Interview: doing a PhD in history

Some years ago (in 2010, I think) I gave an interview about the experience of doing a Ph.D., as part of an Institute of Historical Research project on the past and future of the history doctorate. For completeness, I make it available here.
Amongst other things, it reflects how different my Ph.D. would have been had resources such as Early English Books Online been available in 1998. The interviewer is the redoubtable Danny Millum (@ReviewsHistory)

Review: Society and the Internet

Earlier this month I wrote again for the LSE Review of Books. Since the Review is admirably free in the reuse it will allow, I republish it here under a Creative Commons licence.

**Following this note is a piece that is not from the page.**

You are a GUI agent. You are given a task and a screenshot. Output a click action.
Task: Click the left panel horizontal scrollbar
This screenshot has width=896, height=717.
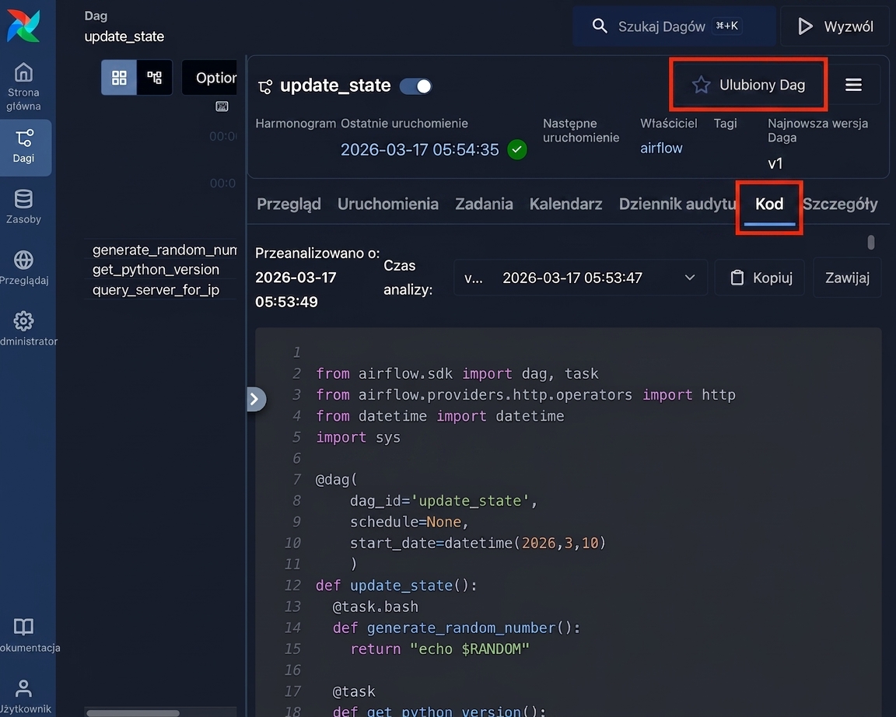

Society and the Internet: How Networks of Information and Communication are Changing our Lives.
Mark Graham and William H. Dutton (eds.)
Oxford University Press, 2014.

The word ‘revolution’ is at a discount when it comes to discussing the impact of the internet, but current reactions to what is undoubtedly far-reaching and permanent change fit a longer pattern. Societies in the midst of rapid technological change often perceive the change as both radical and unprecedented. Previous technological shifts in communication have before been greeted in the same way as the internet, being understood in terms of utopia and dystopia. For some, the internet is a new technology in the vanguard of the inexorable progress of such abstract nouns as Freedom and Democracy. It dissolves the power of old elites, putting the power to communicate, publish, mobilize and do business in the hands of any who should want it. For others, it provides dark corners in which criminality may flourish out of reach of traditional law enforcement. It undermines the business models of cherished institutions, saps our powers of concentration, and indeed threatens the alteration of our very brains in none-too-positive ways.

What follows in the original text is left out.